### Task objective
Return the full set of records, matching them character for character.

** Opening Given data block **

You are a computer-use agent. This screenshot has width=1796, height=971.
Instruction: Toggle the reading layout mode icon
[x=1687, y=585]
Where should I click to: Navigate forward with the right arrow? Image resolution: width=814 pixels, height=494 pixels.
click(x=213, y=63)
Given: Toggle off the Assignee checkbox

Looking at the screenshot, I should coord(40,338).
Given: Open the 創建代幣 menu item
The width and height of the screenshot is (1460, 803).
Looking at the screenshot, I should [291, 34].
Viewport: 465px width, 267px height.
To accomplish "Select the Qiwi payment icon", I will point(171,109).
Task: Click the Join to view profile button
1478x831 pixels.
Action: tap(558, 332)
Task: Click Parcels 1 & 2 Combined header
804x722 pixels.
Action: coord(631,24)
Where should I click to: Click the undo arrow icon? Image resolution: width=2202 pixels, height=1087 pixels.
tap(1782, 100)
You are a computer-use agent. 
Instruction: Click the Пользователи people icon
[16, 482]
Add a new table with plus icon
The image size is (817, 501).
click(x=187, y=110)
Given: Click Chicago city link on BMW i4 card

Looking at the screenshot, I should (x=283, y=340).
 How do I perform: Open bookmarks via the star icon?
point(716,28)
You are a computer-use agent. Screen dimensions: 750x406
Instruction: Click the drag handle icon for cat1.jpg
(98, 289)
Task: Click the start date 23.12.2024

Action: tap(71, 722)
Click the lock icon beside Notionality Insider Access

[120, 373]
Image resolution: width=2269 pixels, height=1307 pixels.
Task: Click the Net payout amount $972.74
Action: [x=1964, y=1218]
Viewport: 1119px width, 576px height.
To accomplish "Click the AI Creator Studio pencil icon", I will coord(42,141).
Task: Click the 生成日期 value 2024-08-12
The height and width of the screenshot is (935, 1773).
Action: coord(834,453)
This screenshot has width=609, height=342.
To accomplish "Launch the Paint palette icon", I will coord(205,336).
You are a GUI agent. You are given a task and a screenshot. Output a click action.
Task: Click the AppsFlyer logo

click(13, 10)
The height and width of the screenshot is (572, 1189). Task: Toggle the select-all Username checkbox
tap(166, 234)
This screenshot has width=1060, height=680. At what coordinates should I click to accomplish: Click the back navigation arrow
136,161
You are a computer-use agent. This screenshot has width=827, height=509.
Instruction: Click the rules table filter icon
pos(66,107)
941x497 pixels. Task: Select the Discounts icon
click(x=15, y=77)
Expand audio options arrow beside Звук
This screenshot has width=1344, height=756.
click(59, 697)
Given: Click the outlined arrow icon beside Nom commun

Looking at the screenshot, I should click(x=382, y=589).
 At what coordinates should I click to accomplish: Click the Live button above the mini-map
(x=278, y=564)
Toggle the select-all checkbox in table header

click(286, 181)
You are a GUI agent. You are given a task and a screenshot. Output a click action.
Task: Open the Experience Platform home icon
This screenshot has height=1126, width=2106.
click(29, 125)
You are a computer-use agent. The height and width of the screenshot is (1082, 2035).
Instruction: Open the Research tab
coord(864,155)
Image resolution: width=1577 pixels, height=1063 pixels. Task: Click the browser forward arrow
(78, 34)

** Closing Given data block **

### Result of this exercise
You are a computer-use agent. This screenshot has width=1796, height=971.
Instruction: Toggle the reading layout mode icon
[x=1687, y=585]
Where should I click to: Navigate forward with the right arrow? Image resolution: width=814 pixels, height=494 pixels.
click(x=213, y=63)
Given: Toggle off the Assignee checkbox

Looking at the screenshot, I should coord(40,338).
Given: Open the 創建代幣 menu item
The width and height of the screenshot is (1460, 803).
Looking at the screenshot, I should [291, 34].
Viewport: 465px width, 267px height.
To accomplish "Select the Qiwi payment icon", I will point(171,109).
Task: Click the Join to view profile button
1478x831 pixels.
Action: tap(558, 332)
Task: Click Parcels 1 & 2 Combined header
804x722 pixels.
Action: coord(631,24)
Where should I click to: Click the undo arrow icon? Image resolution: width=2202 pixels, height=1087 pixels.
tap(1782, 100)
You are a computer-use agent. 
Instruction: Click the Пользователи people icon
[16, 482]
Add a new table with plus icon
The image size is (817, 501).
click(x=187, y=110)
Given: Click Chicago city link on BMW i4 card

Looking at the screenshot, I should (x=283, y=340).
 How do I perform: Open bookmarks via the star icon?
point(716,28)
You are a computer-use agent. Screen dimensions: 750x406
Instruction: Click the drag handle icon for cat1.jpg
(98, 289)
Task: Click the start date 23.12.2024

Action: tap(71, 722)
Click the lock icon beside Notionality Insider Access

[120, 373]
Image resolution: width=2269 pixels, height=1307 pixels.
Task: Click the Net payout amount $972.74
Action: [x=1964, y=1218]
Viewport: 1119px width, 576px height.
To accomplish "Click the AI Creator Studio pencil icon", I will coord(42,141).
Task: Click the 生成日期 value 2024-08-12
The height and width of the screenshot is (935, 1773).
Action: coord(834,453)
This screenshot has width=609, height=342.
To accomplish "Launch the Paint palette icon", I will coord(205,336).
You are a GUI agent. You are given a task and a screenshot. Output a click action.
Task: Click the AppsFlyer logo

click(13, 10)
The height and width of the screenshot is (572, 1189). Task: Toggle the select-all Username checkbox
tap(166, 234)
This screenshot has width=1060, height=680. At what coordinates should I click to accomplish: Click the back navigation arrow
136,161
You are a computer-use agent. This screenshot has width=827, height=509.
Instruction: Click the rules table filter icon
pos(66,107)
941x497 pixels. Task: Select the Discounts icon
click(x=15, y=77)
Expand audio options arrow beside Звук
This screenshot has width=1344, height=756.
click(59, 697)
Given: Click the outlined arrow icon beside Nom commun

Looking at the screenshot, I should click(x=382, y=589).
 At what coordinates should I click to accomplish: Click the Live button above the mini-map
(x=278, y=564)
Toggle the select-all checkbox in table header

click(286, 181)
You are a GUI agent. You are given a task and a screenshot. Output a click action.
Task: Open the Experience Platform home icon
This screenshot has height=1126, width=2106.
click(29, 125)
You are a computer-use agent. The height and width of the screenshot is (1082, 2035).
Instruction: Open the Research tab
coord(864,155)
Image resolution: width=1577 pixels, height=1063 pixels. Task: Click the browser forward arrow
(78, 34)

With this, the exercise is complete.